**EXCERPTED PASSAGE**:
============================================================

The above Siddhi application does the following:

  1. Updates the stock amount for each product by adding the total production amount to the stock amount. This is done by joining the StockTable table with the ProductionStream stream. Then it logs the result with the Stock Update After Production prefix.

  2. Calculates the latest stock by deducting the total sales for a product from the updated stock derived by adding the total production amount with the current stock amount. This is done by joining the UpdateStockwithProductionStream stream with the SalesStream stream. The result is logged with the Latest Stock prefix.

  3. Sends requests with the product name to an external service with the http://localhost:5005/CheckProductValueEP endpoint and receives the unit value of the submitted product name as a response. This response is captured in the GetUnitValueStream stream.

  4. Calculates the stock value by multiplying the latest stock with the unit value obtained from the external service. This is done by joining the GetUnitValueStream stream with the LatestStockStream stream. The result is then logged with the Stock Value prefix.

  5. In Streaming Integrator Tooling, create a new Siddhi application as follows, save it, and then start it.

    @App:name('ReturnUnitValueApp')
    
    @source(type='http-service' , source.id='unitValue', receiver.url='http://localhost:5005/CheckProductValueEP/',
        @map(type = 'json')) 
    define stream RequestStream (name string);
    
    @sink(type='http-service-response', source.id='unitValue',
          message.id='{{ name }}', @map(type = 'json'))

============================================================

Write the next part of the Siddhi stock-processing walkthrough above, starting right after its final line.

**DATASET EXCERPT**:
============================================================

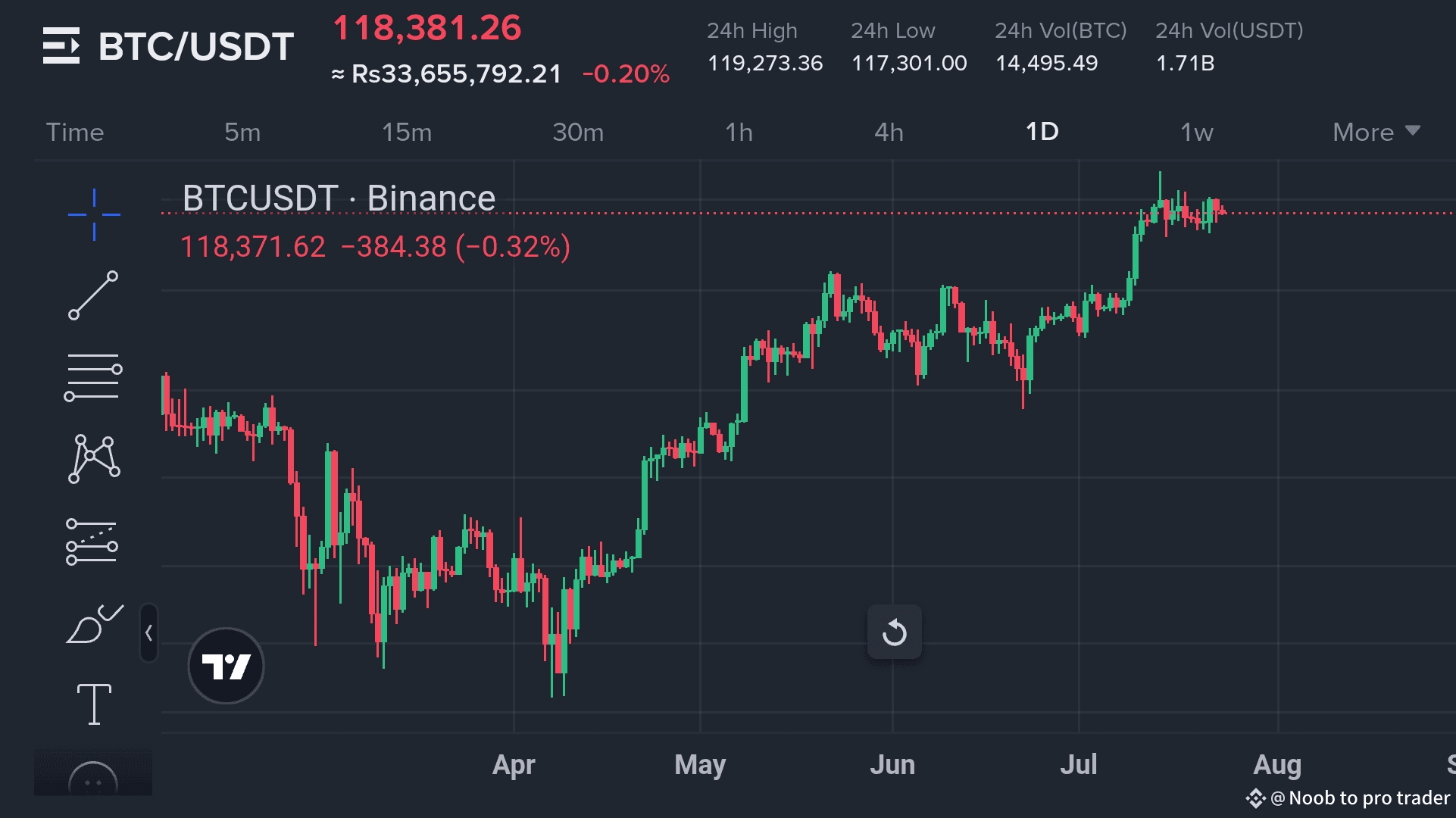Switch to the 5m timeframe
The image size is (1456, 818).
242,132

============================================================

**RESPONSE FOR THIS EXERCISE**:
    define stream ResultStream (name string, unitValue double);
    
    from RequestStream
    select name, ifThenElse(name == 'gingerbread', 10.0, 20.0) as unitValue
    insert into ResultStream;
    
    This application functions as the external service for testing purposes.

  6. Simulate events for the StockValuingApp application as follows. For instructions to simulate events, see Testing Siddhi Applications - Simulating Events.

    1. First, simulate two events for the ProductionStream stream with the following values.

      Name Amount
      gingerbread 10
      coffee cake 10

      As a result, the following logs appear in the terminal.

      INFO {io.siddhi.core.stream.output.sink.LogSink} - Stock Update After Production : name:"gingerbread",
      amount:18.0 (Encoded) 
      
      INFO {io.siddhi.core.stream.output.sink.LogSink} - Stock Update After Production : name:"coffee cake",
      amount:16.0 (Encoded) 
      

    Here, the StockUpdateAfterProduction value is calculated by adding the production value to the stock value saved in the database.

    1. Now simulate the following two events to the SalesStream stream.

      Name Amount
      gingerbread 12
      coffee cake 13

      As a result, the following logs appear in the terminal.

      INFO {io.siddhi.core.stream.output.sink.LogSink} - Latest Stock : name:"gingerbread",
      amount:6.0 (Encoded) 
      
      INFO {io.siddhi.core.stream.output.sink.LogSink} - Latest Stock : name:"coffee cake",
      amount:3.0 (Encoded) 
      
    2. Now simulate two events to the CheckUnitValueStream stream. Enter gingerbread and coffee cake as the name for the first and the second event respectively.

      As a result, the following logs appear in the terminal.

      INFO {io.siddhi.core.stream.output.sink.LogSink} - Stock Value : name:"gingerbread",
      value:60.0 (Encoded) 
      
      INFO {io.siddhi.core.stream.output.sink.LogSink} - Stock Value : name:"coffee cake",
      value:60.0 (Encoded)